» **WORK INSTRUCTION**:
Can you quote, word for word, the part of the listing below that opens with the line containing "coordinates (100, 390)." and runs through the last line of the listing, including both ends?
DATASET CONTENT below:
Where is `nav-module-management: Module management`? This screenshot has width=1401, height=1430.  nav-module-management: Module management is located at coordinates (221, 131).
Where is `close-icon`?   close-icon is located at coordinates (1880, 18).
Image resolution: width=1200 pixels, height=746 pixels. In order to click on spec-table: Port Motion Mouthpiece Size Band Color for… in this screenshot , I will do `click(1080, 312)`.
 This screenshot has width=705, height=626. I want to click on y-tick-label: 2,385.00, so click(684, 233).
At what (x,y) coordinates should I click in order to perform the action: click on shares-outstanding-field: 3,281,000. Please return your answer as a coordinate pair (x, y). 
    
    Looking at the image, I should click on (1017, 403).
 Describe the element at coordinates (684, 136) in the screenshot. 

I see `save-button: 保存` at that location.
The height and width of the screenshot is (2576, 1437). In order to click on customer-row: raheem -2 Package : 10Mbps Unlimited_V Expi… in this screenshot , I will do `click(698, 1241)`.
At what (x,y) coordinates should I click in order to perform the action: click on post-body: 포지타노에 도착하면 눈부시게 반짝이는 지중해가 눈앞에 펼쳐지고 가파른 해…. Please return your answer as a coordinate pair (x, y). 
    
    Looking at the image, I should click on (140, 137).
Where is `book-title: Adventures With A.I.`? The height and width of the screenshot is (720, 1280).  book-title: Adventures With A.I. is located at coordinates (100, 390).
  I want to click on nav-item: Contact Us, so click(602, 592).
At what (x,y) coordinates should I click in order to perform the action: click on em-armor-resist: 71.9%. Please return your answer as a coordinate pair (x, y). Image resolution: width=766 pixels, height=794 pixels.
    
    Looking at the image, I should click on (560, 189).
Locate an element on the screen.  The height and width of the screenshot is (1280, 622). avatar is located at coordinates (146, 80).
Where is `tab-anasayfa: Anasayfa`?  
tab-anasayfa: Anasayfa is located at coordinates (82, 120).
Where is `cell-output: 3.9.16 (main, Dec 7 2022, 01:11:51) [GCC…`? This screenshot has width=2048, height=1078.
End of DATASET CONTENT.
» **ANSWER TO THE PROBLEM**:
Where is `book-title: Adventures With A.I.`? The height and width of the screenshot is (720, 1280).  book-title: Adventures With A.I. is located at coordinates (100, 390).
  I want to click on nav-item: Contact Us, so click(602, 592).
At what (x,y) coordinates should I click in order to perform the action: click on em-armor-resist: 71.9%. Please return your answer as a coordinate pair (x, y). Image resolution: width=766 pixels, height=794 pixels.
    
    Looking at the image, I should click on (560, 189).
Locate an element on the screen.  The height and width of the screenshot is (1280, 622). avatar is located at coordinates (146, 80).
Where is `tab-anasayfa: Anasayfa`?  
tab-anasayfa: Anasayfa is located at coordinates (82, 120).
Where is `cell-output: 3.9.16 (main, Dec 7 2022, 01:11:51) [GCC…`? This screenshot has width=2048, height=1078.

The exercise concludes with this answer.